◆ What to produce:
Exactly reproduce the data from its first line through the line with "Quantity: (670, 1261)", leaving out every line after it.
---- Records to process
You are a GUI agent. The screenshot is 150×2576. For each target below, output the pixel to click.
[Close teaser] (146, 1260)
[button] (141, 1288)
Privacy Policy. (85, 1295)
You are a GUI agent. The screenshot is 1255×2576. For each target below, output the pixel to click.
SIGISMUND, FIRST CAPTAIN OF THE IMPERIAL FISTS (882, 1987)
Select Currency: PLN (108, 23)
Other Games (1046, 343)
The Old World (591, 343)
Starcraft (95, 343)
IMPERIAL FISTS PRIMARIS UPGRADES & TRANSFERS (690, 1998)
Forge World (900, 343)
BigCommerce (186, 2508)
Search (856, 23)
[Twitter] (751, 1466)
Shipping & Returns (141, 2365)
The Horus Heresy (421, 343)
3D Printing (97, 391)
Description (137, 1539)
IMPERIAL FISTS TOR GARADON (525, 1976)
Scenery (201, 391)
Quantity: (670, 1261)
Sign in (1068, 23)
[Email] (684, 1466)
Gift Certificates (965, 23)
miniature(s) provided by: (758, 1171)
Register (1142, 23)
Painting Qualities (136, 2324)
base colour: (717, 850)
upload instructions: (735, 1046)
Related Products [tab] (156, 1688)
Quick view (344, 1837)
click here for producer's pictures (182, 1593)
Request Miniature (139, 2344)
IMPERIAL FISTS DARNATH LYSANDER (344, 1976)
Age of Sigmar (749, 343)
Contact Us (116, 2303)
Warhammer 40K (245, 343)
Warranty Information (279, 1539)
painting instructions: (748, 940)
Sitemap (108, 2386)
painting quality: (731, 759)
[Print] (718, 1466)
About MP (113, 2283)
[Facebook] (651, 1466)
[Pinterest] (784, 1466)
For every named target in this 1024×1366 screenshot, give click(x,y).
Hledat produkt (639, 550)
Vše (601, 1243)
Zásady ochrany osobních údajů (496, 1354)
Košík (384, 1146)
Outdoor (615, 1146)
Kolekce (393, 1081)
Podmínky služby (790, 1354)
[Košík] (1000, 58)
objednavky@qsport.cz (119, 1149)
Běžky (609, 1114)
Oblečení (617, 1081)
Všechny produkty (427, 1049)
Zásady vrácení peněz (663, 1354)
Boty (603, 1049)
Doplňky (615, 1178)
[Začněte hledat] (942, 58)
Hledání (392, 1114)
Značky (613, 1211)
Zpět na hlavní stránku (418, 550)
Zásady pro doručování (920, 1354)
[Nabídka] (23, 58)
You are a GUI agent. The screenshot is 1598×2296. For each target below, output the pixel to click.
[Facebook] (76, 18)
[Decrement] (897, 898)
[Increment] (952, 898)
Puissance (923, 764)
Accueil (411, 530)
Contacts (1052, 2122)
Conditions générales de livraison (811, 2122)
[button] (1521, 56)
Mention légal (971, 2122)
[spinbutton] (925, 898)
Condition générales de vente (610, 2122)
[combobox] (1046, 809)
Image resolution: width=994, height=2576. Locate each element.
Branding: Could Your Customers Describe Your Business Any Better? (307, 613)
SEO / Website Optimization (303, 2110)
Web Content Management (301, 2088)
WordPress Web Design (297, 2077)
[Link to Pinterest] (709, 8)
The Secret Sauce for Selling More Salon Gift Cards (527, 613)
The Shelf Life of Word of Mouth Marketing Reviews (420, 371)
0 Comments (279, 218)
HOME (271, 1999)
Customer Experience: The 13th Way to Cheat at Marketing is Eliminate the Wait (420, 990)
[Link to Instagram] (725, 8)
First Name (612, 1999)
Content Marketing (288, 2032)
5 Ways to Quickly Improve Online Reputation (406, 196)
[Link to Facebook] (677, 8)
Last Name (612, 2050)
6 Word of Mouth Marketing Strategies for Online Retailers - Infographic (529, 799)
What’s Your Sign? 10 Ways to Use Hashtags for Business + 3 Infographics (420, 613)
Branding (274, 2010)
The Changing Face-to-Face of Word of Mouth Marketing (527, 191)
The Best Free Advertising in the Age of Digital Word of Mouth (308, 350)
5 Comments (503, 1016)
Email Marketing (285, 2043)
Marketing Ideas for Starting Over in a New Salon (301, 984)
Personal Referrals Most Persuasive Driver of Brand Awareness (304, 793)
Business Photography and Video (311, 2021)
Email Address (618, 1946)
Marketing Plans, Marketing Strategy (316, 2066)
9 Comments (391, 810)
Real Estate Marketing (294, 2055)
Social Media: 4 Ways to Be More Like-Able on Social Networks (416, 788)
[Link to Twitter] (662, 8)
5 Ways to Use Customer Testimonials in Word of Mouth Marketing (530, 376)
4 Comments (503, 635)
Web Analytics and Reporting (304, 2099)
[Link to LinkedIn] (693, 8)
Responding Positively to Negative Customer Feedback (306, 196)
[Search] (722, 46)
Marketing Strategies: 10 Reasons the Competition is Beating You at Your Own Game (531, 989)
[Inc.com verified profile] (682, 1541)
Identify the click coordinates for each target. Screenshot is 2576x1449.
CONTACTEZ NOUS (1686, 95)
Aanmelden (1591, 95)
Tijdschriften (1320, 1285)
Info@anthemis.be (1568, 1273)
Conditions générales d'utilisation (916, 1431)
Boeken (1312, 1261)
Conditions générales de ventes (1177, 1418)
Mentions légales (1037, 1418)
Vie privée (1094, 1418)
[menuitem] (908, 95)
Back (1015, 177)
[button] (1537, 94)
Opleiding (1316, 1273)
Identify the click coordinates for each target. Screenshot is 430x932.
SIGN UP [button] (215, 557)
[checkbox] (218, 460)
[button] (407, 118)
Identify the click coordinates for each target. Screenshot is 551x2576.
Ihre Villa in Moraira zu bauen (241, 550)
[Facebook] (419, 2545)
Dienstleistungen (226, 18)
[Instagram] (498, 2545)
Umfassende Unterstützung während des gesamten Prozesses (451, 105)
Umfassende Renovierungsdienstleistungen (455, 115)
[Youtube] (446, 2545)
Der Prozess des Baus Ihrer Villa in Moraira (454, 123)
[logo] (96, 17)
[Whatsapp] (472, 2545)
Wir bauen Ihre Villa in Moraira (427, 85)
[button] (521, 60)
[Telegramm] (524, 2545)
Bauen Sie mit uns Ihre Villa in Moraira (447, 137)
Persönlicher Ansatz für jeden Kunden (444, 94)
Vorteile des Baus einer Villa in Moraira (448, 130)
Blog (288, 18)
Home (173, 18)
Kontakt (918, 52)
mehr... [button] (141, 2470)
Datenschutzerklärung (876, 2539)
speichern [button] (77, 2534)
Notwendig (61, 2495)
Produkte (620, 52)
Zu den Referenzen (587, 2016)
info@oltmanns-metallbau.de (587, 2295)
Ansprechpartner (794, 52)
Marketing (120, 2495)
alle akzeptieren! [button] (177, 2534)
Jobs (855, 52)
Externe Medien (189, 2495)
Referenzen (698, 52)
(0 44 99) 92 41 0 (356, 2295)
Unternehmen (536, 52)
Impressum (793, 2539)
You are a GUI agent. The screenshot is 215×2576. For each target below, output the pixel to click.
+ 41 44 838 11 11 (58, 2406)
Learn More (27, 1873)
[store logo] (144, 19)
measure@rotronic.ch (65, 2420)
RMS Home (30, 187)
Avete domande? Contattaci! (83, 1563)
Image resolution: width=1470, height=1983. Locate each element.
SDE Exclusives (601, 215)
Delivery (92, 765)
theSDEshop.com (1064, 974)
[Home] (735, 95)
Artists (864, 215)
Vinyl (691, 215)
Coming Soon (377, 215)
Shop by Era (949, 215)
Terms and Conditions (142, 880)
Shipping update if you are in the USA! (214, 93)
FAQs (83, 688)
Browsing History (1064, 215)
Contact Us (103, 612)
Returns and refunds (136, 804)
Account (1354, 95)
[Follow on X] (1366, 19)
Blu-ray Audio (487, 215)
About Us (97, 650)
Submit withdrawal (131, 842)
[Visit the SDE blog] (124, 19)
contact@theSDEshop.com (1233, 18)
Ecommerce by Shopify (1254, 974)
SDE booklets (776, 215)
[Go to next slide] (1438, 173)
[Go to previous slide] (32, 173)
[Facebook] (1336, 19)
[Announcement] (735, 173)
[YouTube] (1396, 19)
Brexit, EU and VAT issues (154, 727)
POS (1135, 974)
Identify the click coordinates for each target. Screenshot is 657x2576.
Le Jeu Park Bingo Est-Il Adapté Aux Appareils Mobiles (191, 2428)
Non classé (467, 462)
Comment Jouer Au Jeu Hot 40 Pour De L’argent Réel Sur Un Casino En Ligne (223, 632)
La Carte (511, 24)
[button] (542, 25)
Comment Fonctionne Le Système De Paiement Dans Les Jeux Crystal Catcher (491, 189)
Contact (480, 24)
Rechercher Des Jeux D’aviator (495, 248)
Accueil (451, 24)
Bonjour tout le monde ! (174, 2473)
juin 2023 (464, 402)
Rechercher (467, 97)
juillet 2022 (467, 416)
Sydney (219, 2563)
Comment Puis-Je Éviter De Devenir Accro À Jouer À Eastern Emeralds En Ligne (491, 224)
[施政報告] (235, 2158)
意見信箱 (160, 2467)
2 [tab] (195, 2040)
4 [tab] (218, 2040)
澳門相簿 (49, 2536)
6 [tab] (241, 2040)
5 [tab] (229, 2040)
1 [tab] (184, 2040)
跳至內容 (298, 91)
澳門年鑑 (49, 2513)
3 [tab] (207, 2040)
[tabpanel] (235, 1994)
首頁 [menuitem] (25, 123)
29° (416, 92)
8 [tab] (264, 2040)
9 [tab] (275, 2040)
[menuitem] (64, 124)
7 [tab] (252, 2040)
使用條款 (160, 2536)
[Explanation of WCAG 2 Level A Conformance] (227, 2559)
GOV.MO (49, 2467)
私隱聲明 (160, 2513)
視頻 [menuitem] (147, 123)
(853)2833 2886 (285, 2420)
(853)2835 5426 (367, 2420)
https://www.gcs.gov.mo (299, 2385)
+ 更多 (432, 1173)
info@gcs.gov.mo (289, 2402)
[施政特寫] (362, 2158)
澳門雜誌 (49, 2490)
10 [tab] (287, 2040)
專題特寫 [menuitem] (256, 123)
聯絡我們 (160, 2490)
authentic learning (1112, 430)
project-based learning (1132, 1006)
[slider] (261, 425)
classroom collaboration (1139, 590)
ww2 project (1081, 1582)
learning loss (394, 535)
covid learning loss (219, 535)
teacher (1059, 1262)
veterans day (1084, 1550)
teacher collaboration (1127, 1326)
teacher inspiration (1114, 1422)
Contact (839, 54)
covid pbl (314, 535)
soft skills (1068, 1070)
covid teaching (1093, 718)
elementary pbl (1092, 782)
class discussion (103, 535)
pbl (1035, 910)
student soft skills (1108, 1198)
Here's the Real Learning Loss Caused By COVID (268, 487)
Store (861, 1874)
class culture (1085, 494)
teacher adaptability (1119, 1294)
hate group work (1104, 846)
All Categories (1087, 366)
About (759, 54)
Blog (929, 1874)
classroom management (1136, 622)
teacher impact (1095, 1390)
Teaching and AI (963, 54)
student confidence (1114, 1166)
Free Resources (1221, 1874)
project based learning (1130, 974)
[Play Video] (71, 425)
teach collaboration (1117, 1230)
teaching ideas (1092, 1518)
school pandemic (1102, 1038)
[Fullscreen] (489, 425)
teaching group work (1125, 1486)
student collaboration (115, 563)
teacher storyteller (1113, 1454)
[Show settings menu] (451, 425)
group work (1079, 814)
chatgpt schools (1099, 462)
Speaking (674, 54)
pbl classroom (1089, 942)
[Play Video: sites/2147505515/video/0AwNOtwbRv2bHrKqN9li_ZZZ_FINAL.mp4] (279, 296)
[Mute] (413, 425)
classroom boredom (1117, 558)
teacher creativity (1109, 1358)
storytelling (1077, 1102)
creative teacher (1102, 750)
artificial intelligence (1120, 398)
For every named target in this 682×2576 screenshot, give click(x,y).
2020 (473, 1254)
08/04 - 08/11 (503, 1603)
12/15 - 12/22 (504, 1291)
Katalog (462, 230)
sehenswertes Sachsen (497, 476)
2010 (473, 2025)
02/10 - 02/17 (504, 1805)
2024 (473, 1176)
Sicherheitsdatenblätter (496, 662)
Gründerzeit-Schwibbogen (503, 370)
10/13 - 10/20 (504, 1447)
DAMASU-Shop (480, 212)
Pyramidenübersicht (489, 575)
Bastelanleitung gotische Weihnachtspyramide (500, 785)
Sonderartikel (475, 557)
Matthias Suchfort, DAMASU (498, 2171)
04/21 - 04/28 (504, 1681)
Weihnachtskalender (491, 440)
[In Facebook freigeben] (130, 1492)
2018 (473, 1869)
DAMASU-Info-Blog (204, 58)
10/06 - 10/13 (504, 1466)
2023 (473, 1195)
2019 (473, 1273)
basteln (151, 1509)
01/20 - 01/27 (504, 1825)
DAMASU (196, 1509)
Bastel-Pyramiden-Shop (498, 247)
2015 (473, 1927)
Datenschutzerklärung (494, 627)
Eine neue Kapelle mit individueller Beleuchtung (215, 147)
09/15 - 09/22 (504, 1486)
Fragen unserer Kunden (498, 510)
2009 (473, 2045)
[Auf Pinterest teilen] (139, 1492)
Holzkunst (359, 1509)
--------
◆ Task result:
You are a GUI agent. The screenshot is 150×2576. For each target below, output the pixel to click.
[Close teaser] (146, 1260)
[button] (141, 1288)
Privacy Policy. (85, 1295)
You are a GUI agent. The screenshot is 1255×2576. For each target below, output the pixel to click.
SIGISMUND, FIRST CAPTAIN OF THE IMPERIAL FISTS (882, 1987)
Select Currency: PLN (108, 23)
Other Games (1046, 343)
The Old World (591, 343)
Starcraft (95, 343)
IMPERIAL FISTS PRIMARIS UPGRADES & TRANSFERS (690, 1998)
Forge World (900, 343)
BigCommerce (186, 2508)
Search (856, 23)
[Twitter] (751, 1466)
Shipping & Returns (141, 2365)
The Horus Heresy (421, 343)
3D Printing (97, 391)
Description (137, 1539)
IMPERIAL FISTS TOR GARADON (525, 1976)
Scenery (201, 391)
Quantity: (670, 1261)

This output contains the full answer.